Recorded data:
────────────────
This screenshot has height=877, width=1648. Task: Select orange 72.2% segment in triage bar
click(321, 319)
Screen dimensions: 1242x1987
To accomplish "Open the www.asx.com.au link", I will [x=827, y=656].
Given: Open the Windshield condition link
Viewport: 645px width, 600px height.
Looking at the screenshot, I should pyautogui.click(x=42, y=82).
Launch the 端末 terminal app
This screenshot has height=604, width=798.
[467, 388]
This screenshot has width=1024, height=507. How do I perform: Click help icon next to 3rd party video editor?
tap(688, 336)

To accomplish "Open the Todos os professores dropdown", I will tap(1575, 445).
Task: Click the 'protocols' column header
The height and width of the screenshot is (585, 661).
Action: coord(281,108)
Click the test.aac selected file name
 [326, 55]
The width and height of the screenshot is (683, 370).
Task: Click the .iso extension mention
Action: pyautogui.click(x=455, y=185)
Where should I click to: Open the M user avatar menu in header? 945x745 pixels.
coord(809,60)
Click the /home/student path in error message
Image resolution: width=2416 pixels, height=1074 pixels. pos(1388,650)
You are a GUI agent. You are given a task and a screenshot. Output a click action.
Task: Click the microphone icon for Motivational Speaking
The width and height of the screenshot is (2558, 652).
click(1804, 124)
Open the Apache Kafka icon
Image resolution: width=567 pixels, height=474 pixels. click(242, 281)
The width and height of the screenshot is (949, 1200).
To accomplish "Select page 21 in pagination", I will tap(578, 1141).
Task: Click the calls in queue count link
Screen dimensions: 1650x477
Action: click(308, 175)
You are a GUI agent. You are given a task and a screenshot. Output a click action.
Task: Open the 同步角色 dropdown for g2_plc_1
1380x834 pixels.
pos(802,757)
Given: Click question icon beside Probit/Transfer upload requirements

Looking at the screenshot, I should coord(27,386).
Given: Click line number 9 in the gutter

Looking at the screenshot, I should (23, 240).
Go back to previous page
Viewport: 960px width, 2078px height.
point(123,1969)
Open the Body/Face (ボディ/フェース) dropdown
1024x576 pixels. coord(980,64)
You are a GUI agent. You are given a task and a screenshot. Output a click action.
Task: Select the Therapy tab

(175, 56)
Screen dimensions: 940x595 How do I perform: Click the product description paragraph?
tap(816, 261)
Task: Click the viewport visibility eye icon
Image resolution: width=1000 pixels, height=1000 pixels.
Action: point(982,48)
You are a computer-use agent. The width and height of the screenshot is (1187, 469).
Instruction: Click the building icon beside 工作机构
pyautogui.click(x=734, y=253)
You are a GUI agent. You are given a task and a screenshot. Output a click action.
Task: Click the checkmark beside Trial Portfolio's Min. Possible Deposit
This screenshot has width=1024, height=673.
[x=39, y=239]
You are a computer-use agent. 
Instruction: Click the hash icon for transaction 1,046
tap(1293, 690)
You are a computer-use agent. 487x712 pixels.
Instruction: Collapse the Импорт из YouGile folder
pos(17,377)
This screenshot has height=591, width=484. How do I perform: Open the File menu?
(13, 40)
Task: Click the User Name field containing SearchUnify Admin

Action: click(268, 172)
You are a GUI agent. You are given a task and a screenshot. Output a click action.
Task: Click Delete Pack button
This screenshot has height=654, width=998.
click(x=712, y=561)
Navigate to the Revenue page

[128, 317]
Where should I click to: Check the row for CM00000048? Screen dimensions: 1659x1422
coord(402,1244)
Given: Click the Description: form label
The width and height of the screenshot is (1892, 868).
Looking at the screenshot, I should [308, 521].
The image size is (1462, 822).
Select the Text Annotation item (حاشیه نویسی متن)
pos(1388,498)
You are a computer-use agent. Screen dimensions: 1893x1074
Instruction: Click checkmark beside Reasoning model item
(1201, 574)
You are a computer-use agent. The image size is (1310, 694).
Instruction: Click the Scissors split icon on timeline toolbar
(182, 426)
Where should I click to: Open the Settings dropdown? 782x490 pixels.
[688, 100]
────────────────
* [Exercise objective]: Go through the records and set every one down exactly.

* [Answer area]:
This screenshot has height=877, width=1648. Task: Select orange 72.2% segment in triage bar
click(321, 319)
Screen dimensions: 1242x1987
To accomplish "Open the www.asx.com.au link", I will [x=827, y=656].
Given: Open the Windshield condition link
Viewport: 645px width, 600px height.
Looking at the screenshot, I should pyautogui.click(x=42, y=82).
Launch the 端末 terminal app
This screenshot has height=604, width=798.
[467, 388]
This screenshot has width=1024, height=507. How do I perform: Click help icon next to 3rd party video editor?
tap(688, 336)

To accomplish "Open the Todos os professores dropdown", I will tap(1575, 445).
Task: Click the 'protocols' column header
The height and width of the screenshot is (585, 661).
Action: coord(281,108)
Click the test.aac selected file name
 [326, 55]
The width and height of the screenshot is (683, 370).
Task: Click the .iso extension mention
Action: pyautogui.click(x=455, y=185)
Where should I click to: Open the M user avatar menu in header? 945x745 pixels.
coord(809,60)
Click the /home/student path in error message
Image resolution: width=2416 pixels, height=1074 pixels. pos(1388,650)
You are a GUI agent. You are given a task and a screenshot. Output a click action.
Task: Click the microphone icon for Motivational Speaking
The width and height of the screenshot is (2558, 652).
click(1804, 124)
Open the Apache Kafka icon
Image resolution: width=567 pixels, height=474 pixels. click(242, 281)
The width and height of the screenshot is (949, 1200).
To accomplish "Select page 21 in pagination", I will tap(578, 1141).
Task: Click the calls in queue count link
Screen dimensions: 1650x477
Action: click(308, 175)
You are a GUI agent. You are given a task and a screenshot. Output a click action.
Task: Open the 同步角色 dropdown for g2_plc_1
1380x834 pixels.
pos(802,757)
Given: Click question icon beside Probit/Transfer upload requirements

Looking at the screenshot, I should coord(27,386).
Given: Click line number 9 in the gutter

Looking at the screenshot, I should (23, 240).
Go back to previous page
Viewport: 960px width, 2078px height.
point(123,1969)
Open the Body/Face (ボディ/フェース) dropdown
1024x576 pixels. coord(980,64)
You are a GUI agent. You are given a task and a screenshot. Output a click action.
Task: Select the Therapy tab

(175, 56)
Screen dimensions: 940x595 How do I perform: Click the product description paragraph?
tap(816, 261)
Task: Click the viewport visibility eye icon
Image resolution: width=1000 pixels, height=1000 pixels.
Action: point(982,48)
You are a computer-use agent. The width and height of the screenshot is (1187, 469).
Instruction: Click the building icon beside 工作机构
pyautogui.click(x=734, y=253)
You are a GUI agent. You are given a task and a screenshot. Output a click action.
Task: Click the checkmark beside Trial Portfolio's Min. Possible Deposit
This screenshot has width=1024, height=673.
[x=39, y=239]
You are a computer-use agent. 
Instruction: Click the hash icon for transaction 1,046
tap(1293, 690)
You are a computer-use agent. 487x712 pixels.
Instruction: Collapse the Импорт из YouGile folder
pos(17,377)
This screenshot has height=591, width=484. How do I perform: Open the File menu?
(13, 40)
Task: Click the User Name field containing SearchUnify Admin

Action: click(268, 172)
You are a GUI agent. You are given a task and a screenshot. Output a click action.
Task: Click Delete Pack button
This screenshot has height=654, width=998.
click(x=712, y=561)
Navigate to the Revenue page

[128, 317]
Where should I click to: Check the row for CM00000048? Screen dimensions: 1659x1422
coord(402,1244)
Given: Click the Description: form label
The width and height of the screenshot is (1892, 868).
Looking at the screenshot, I should [308, 521].
The image size is (1462, 822).
Select the Text Annotation item (حاشیه نویسی متن)
pos(1388,498)
You are a computer-use agent. Screen dimensions: 1893x1074
Instruction: Click checkmark beside Reasoning model item
(1201, 574)
You are a computer-use agent. The image size is (1310, 694).
Instruction: Click the Scissors split icon on timeline toolbar
(182, 426)
Where should I click to: Open the Settings dropdown? 782x490 pixels.
[688, 100]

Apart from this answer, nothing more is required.